I recently bought Canon EF converter x2, tried it with 500mm and R5 with no problem, even tried 2x + 1.4x converters, no problem, AF worked.
I switched lens and came back to 500mm with converters and... no AF at all (servo or one shot), mount the 500mm with no converters and ... no AF, tried 500mm +1.4x, no AF.
switched back to RF lens, AF is perfect, swithed to another EF lens (sigma 105mm 1.4 art) and no problem with AF.
But still, no AF with 500mm f4.
i reset the R5, nothing change, reinstall firmware, nothing change.
what's the problem here?
thank you for your help.


----------



## bernie_king (Oct 29, 2021)

This is a bit of a silly question, but did you check the AF/MF switch on the lens? I bumped mine once without realizing. To compound the confusion the switch had disappeared underneath the lenscoat. If that's not the problem, try cleaning the contacts on the lens.


----------



## rico.29 (Oct 29, 2021)

yes  , first thing i've checked.
try with or without stabilization (who knows?), different AF distance on the lens, every AF setting possible on the R5, no AF.
I've cleaned the contactor of the lens, nothing change.
what's really struggling me is that i've test the 500mm f4 + EF x1.4 + EF x2 +EF/RF +R5 and AF was preatty good.
i've to test the lens on EF camera.


----------



## neuroanatomist (Oct 29, 2021)

rico.29 said:


> i've to test the lens on EF camera.


Indeed, it is possible (and I'm sorry to suggest it) that the AF on the lens failed. 

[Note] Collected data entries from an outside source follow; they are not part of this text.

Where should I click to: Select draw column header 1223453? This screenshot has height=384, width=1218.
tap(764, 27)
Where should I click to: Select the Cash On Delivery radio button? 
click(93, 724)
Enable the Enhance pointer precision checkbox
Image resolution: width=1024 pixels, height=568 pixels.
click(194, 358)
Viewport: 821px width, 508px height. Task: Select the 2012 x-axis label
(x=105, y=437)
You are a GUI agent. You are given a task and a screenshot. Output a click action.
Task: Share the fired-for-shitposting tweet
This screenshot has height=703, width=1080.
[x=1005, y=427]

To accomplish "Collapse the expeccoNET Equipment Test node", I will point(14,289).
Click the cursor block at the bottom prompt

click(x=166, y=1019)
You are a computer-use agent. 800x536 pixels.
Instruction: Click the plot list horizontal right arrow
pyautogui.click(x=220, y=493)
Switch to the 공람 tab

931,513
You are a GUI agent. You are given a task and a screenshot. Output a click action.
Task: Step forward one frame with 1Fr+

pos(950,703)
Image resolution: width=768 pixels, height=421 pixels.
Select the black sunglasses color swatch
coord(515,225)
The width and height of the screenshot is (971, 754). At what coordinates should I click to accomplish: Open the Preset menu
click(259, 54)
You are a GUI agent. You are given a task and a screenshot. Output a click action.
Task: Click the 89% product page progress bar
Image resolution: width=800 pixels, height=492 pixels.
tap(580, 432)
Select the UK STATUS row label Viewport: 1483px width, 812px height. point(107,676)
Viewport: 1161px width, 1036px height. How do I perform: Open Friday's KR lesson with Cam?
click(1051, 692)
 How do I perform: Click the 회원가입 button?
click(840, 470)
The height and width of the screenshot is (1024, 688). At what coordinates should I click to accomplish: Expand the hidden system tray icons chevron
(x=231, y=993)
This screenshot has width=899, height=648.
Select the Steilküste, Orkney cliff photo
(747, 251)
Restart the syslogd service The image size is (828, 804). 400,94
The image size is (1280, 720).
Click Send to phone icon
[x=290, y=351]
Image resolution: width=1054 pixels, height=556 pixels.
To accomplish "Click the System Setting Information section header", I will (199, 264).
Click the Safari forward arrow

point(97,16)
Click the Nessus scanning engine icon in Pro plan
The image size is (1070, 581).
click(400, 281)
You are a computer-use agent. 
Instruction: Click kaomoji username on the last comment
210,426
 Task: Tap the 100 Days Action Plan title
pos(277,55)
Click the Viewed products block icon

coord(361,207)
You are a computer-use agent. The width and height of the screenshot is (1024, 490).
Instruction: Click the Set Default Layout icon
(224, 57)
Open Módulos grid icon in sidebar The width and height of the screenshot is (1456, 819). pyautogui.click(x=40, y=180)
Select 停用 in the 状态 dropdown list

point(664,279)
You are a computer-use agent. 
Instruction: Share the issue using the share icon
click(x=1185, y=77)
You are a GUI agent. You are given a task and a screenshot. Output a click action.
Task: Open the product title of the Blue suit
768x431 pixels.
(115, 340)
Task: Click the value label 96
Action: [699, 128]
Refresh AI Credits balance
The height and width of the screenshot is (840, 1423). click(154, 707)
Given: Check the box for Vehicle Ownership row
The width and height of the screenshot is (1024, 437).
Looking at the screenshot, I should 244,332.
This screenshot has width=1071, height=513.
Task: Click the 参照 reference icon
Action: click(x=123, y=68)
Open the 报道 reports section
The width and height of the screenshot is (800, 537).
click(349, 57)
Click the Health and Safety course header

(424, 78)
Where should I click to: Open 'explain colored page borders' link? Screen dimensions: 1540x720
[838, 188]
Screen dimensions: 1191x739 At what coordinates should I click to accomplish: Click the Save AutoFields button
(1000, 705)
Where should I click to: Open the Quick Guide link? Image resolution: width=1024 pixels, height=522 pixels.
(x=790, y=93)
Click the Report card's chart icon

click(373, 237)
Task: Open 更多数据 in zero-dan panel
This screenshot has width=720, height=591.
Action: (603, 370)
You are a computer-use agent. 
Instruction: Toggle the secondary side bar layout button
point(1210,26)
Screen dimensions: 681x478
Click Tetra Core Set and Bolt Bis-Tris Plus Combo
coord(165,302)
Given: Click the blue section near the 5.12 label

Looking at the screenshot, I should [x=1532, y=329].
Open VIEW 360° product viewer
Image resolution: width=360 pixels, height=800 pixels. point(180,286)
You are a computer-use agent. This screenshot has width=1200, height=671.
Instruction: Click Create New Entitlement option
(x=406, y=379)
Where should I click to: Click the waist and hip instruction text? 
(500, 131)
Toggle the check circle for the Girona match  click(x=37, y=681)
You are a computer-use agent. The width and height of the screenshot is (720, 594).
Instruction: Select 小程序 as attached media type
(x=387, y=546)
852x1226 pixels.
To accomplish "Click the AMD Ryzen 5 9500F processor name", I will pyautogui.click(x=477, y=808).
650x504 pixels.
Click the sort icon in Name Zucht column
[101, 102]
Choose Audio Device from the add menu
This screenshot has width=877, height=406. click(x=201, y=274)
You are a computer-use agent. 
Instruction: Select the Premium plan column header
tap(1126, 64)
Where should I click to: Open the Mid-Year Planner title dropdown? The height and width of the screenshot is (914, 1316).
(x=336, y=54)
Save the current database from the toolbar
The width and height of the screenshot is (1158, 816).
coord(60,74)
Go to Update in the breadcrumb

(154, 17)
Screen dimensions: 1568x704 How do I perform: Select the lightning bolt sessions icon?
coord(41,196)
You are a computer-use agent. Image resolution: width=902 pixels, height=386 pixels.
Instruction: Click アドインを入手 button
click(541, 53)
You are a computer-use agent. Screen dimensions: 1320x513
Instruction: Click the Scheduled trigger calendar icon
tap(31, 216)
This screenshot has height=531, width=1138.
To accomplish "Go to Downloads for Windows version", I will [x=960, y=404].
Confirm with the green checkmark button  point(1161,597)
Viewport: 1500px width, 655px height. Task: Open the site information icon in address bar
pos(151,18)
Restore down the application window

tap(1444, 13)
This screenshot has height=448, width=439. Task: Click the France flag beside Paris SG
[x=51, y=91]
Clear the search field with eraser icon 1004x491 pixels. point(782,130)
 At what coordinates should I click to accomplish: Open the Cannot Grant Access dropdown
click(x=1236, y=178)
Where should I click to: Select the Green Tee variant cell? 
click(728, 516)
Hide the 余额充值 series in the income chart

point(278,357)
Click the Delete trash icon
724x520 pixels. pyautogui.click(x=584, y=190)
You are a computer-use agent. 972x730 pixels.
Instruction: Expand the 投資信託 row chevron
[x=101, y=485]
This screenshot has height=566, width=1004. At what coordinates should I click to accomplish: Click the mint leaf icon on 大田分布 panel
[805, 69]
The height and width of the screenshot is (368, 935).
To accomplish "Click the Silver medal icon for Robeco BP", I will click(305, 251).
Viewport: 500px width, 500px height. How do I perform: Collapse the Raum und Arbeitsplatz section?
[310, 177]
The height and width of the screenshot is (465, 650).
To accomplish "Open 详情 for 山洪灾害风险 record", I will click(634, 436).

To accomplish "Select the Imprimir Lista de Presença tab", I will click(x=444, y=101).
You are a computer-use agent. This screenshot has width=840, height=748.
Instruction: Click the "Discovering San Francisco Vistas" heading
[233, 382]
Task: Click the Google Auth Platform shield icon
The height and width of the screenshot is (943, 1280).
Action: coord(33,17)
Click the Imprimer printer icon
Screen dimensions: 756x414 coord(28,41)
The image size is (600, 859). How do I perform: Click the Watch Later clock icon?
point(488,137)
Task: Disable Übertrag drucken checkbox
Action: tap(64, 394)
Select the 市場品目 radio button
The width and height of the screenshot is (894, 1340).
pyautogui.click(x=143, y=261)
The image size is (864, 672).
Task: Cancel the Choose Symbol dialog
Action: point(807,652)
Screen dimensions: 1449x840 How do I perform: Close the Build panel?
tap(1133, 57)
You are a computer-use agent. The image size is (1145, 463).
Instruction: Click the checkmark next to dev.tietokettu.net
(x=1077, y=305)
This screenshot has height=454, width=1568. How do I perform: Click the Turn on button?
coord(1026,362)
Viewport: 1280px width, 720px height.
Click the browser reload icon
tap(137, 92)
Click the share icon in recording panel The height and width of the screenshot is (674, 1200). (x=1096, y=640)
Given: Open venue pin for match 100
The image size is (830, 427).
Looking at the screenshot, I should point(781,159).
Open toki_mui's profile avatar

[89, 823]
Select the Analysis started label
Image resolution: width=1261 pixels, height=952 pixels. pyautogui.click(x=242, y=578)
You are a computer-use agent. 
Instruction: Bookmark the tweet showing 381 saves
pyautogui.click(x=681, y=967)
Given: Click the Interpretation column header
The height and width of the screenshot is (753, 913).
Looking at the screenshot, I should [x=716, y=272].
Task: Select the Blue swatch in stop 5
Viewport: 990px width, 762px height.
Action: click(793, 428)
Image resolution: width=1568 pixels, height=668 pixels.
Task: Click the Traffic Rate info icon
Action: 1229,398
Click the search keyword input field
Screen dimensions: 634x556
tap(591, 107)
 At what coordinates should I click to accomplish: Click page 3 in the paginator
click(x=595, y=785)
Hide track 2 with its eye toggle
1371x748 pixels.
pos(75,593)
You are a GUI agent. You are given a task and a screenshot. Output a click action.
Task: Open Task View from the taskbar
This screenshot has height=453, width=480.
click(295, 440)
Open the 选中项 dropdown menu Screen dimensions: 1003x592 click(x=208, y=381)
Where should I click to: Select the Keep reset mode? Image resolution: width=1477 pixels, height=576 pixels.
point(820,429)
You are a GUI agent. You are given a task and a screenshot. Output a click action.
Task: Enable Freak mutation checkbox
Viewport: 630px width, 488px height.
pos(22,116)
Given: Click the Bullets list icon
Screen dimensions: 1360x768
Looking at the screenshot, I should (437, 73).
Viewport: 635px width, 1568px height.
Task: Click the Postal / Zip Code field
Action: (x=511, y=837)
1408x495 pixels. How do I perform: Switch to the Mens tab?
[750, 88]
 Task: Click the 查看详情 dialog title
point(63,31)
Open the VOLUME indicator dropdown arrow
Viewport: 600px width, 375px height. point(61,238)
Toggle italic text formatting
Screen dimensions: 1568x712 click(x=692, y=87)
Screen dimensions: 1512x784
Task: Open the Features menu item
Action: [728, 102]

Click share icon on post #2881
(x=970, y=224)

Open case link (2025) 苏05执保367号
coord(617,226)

The only known incompatibility of the MkI IS 'great whites' (200/2, 300/2.8, 400/2.8, 500/4, 600/4, 800/5.6 and 400/4 DO) on an R-series body is that the AF Stop buttons don't work via the adapter (source).


----------



## rico.29 (Oct 29, 2021)

yes, AF may failed, that's why i would like to try the lens without converter on a EF body camera first.
what's really strange is that it happens all of a sudden.


----------



## neuroanatomist (Oct 29, 2021)

Failures are often like that.


----------



## rico.29 (Oct 31, 2021)

in fact, it's just as if the lens does not know if the subject is in focus or not, the AF has an heratic behaviour, it keeps try to get focus.
As the lens is much holder than the R5, i wonder if it would get normal AF , mounted on a EF camera, may be the focus of the lens would get its "mark".


----------



## neuroanatomist (Oct 31, 2021)

You either have to find a way to test it on another camera, or send the lens into Canon for service (if they will still service that lens).


----------



## rico.29 (Nov 1, 2021)

I've tested it once again on the R5, i did not do any change and... AF is back, well at least till 10-12m , it's perfect but if i aim to a futher subject, AF is heratic again, and do not spot on the subject. Subject is for a while in AF but it constantly jump.
I switch several time from "4m to infinity" , to "10m to infinity", nothing change.
may be this is a "lazy" lens?


----------



## Daniel Godin (Nov 5, 2021)

Bonjour j'ai également le problème de l'AF qui bloque avec mon 500 mm canon f4.
C'est très frustrant de voir l'oiseau flou sur la branche et ne pas pouvoir obtenir la netteté.
Je suis équipé du r6 et d’autres photographes équipés du r5 ont les mêmes soucis !!! Pouvez-vous me donner la marche à suivre pour régler mon problème ? Merci à tous et à bientôt vous lire…..


----------



## rico.29 (Nov 6, 2021)

Daniel Godin said:


> Bonjour j'ai également le problème de l'AF qui bloque avec mon 500 mm canon f4.
> C'est très frustrant de voir l'oiseau flou sur la branche et ne pas pouvoir obtenir la netteté.
> Je suis équipé du r6 et d’autres photographes équipés du r5 ont les mêmes soucis !!! Pouvez-vous me donner la marche à suivre pour régler mon problème ? Merci à tous et à bientôt vous lire…..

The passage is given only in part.